*** Opening of Supplied text ***
2.2. From a perusal of the aforesaid provision, it is evident that Section 17A functions as a mandatory pre-condition that restricts a police officer from conducting any inquiry/enquiry/investigation into an offence alleged to have been committed by a public servant in relation to any recommendation made or decision taken in discharge of their official duties without the prior approval of the concerned authority.
Section 17A of the Act : A Historical Perspective:
3. Learned counsel for the petitioner submitted that Section 17A of the Act is similar to Single Directive 4.7(3) as well as Section 6A of the DSPE Act, 1946 which were struck down by this Court and therefore, the said provision is contrary to the judgments of this Court and hence has to be struck down. It was contended that the provision once again attempts to protect corrupt public servants and therefore, the mandate of granting prior approval by the Government even for a preliminary inquiry to be made by a police officer. If the Government declines to grant prior approval then no police officer can conduct an enquiry/inquiry/investigation within the meaning of Section 17A of the Act.
3.1. According to the submissions of learned Solicitor General, the essence of Section 17A of the Act is the need to protect decision-makers from harassment through frivolous complaints. Hence a screening mechanism has been devised under the said Section in order to filter out baseless allegations against officers/officials who discharge their duties with integrity so as to ensure effective governance and thereby maintain a balance between accountability and efficiency. Allegations without any basis or truth made against public servants can cause irreparable harm not only to the public servants concerned but also to the system of governance by the concerned department to which they belong. Hence, before a public servant is charged with a misdemeanour and a First Information Report (FIR) is lodged against a public servant, a suitable preliminary enquiry into the allegations made is necessary. Thus, there is a need to protect honest public servants from frivolous and vexatious complaints while discharging their official duties.
*** Close of Supplied text ***
Pick up the passage on Section 17A where it stops and continue it for a paragraph or two in the same style.
*** Opening of Provided material ***
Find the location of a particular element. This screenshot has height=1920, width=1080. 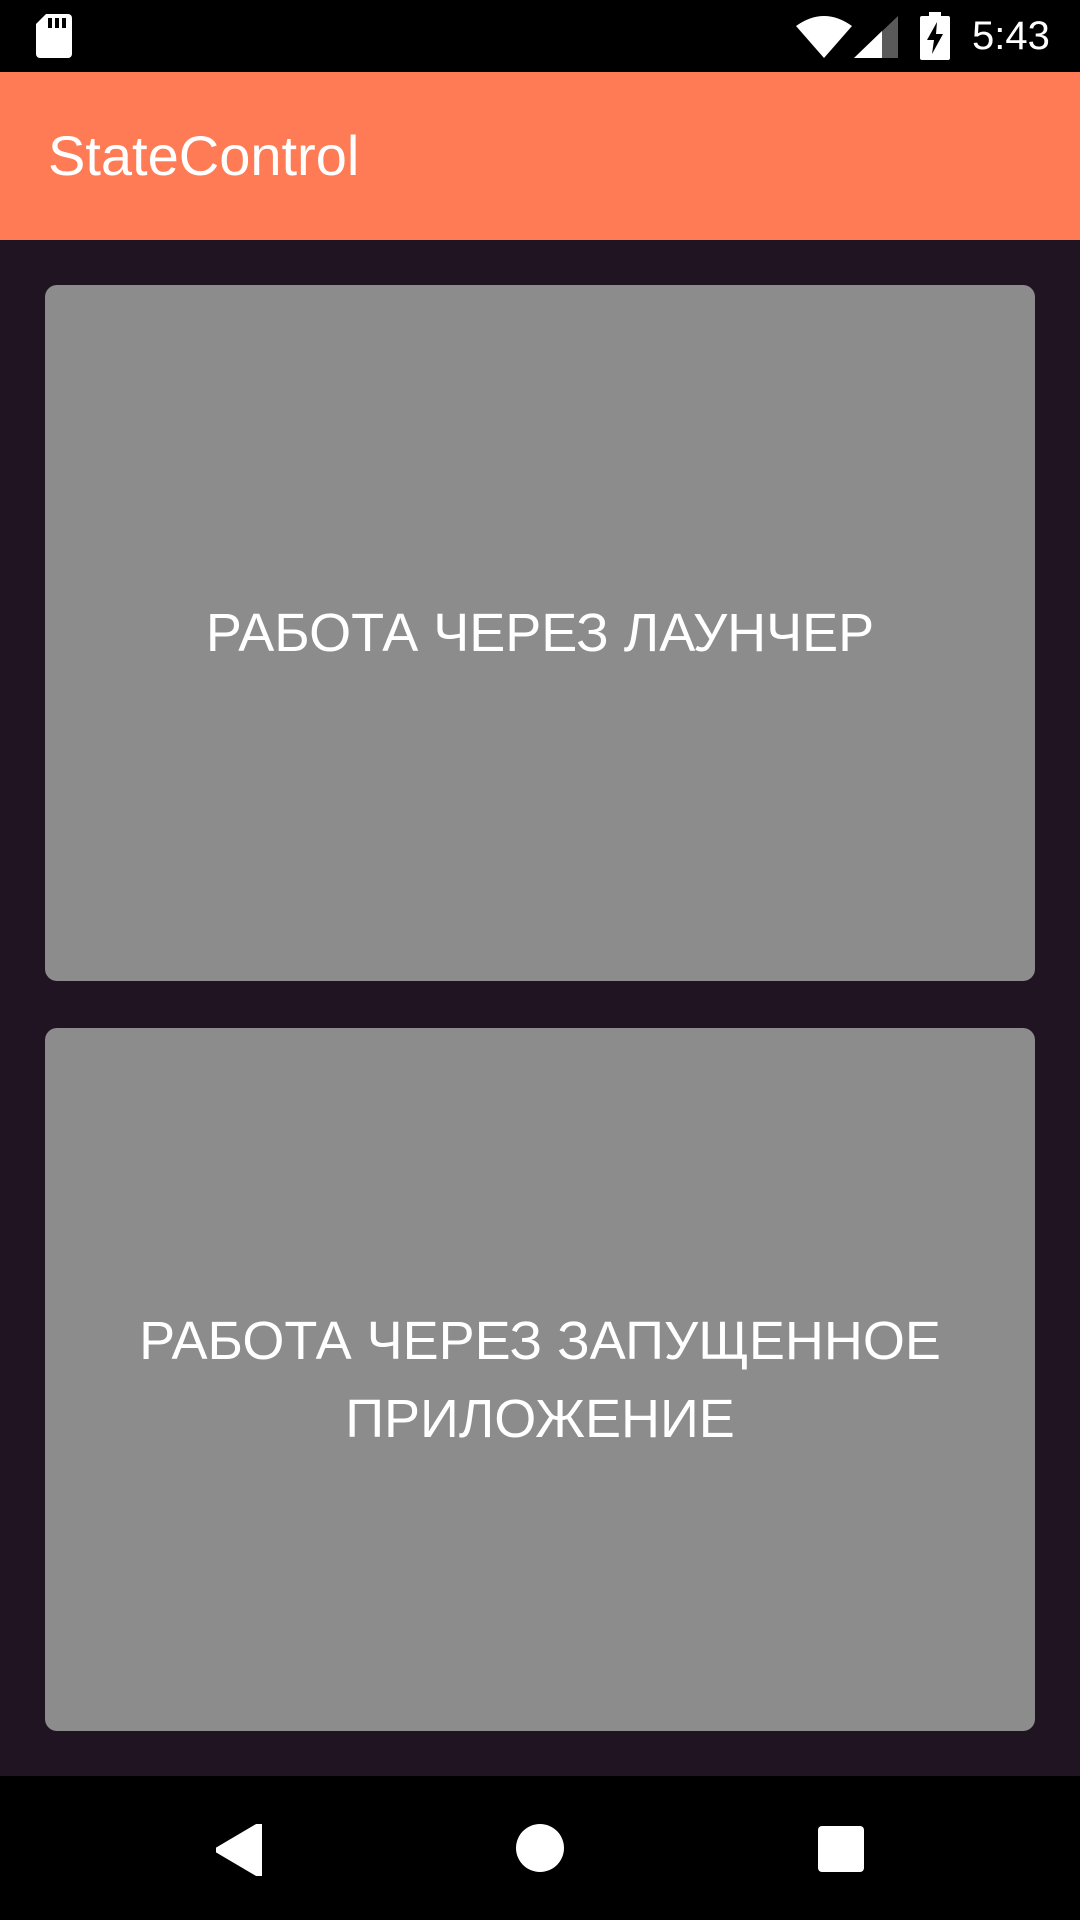

back-icon is located at coordinates (240, 1850).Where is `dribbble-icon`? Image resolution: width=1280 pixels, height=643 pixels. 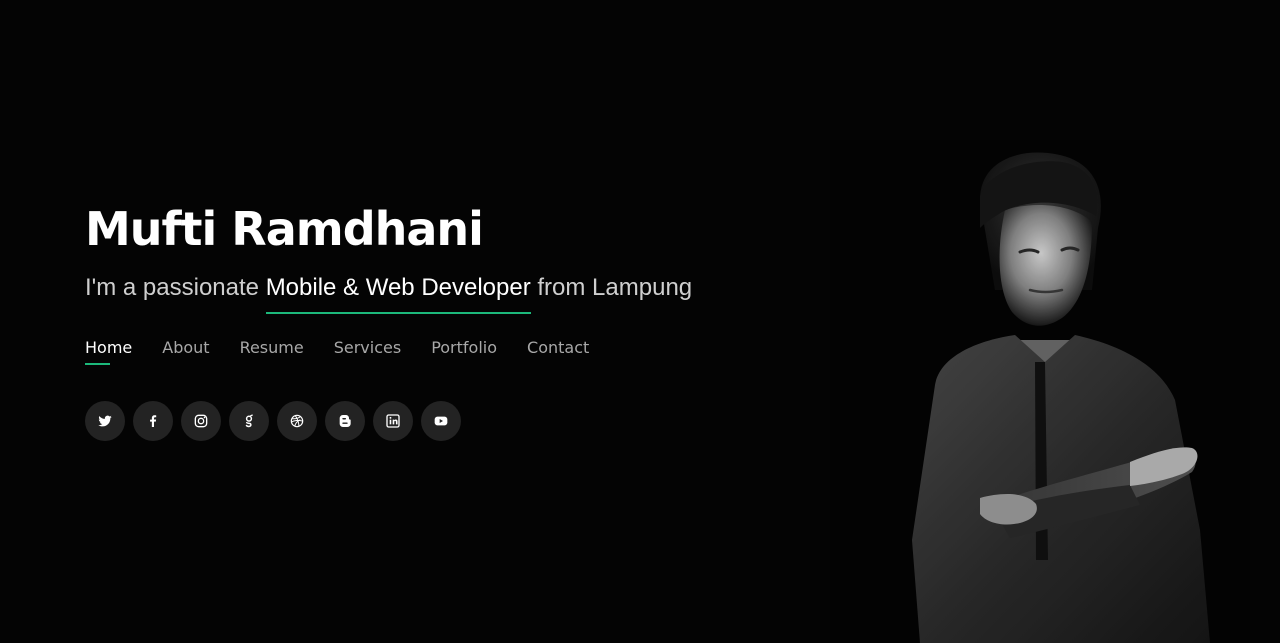 dribbble-icon is located at coordinates (297, 421).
*** Close of Provided material ***
_Answer space:_
3.2. From a historical perspective, the Santhanam Committee Report, 1964 is relevant. Shri K. Santhanam was appointed as the Chairman of a Committee on Prevention of Corruption. Chapter 10 of the Report deals with the Special Police Establishment which was created by the Government of India in the year 1941 by an executive order and upon the establishment of the Central Bureau of Investigation (for short, “CBI”) with effect from 01.04.1963, the Special Police Establishment has been made one of its divisions which exercises its powers under the Delhi Special Police Establishment Act, 1946 (for short, “DSPE Act, 1946). The aforesaid Committee, inter alia, had recommended that the request for grant of sanction to prosecute should be dealt with expeditiously.
3.3. In the year 1969, the Single Directive No. 4.7(3), as a consolidated set of instructions was issued to the CBI by various ministries or departments through an executive order regarding the modalities of initiating an enquiry prior to registering a case against certain categories of civil servants. Directive No. 4.7(3) reads as under:
“4.7(3)(i) In regard to any person who is or has been a decision making level officer (Joint Secretary or equivalent of above in the Central government or such officers as are or have been on deputation to a Public Sector Undertaking; officers of the Reserve Bank of India of the level equivalent to Joint Secretary of above in the Central Government, Executive Directors and above of the SEBI and Chairman & Managing Director and Executive Directors and such of the Bank officers who are one level below the Board of Nationalised Banks), there should be prior sanction of the Secretary of the Ministry/Department concerned before SPE takes up any enquiry (PE or RC), including ordering search in respect of them. Without such sanction, no enquiry shall be initiated by the SPE.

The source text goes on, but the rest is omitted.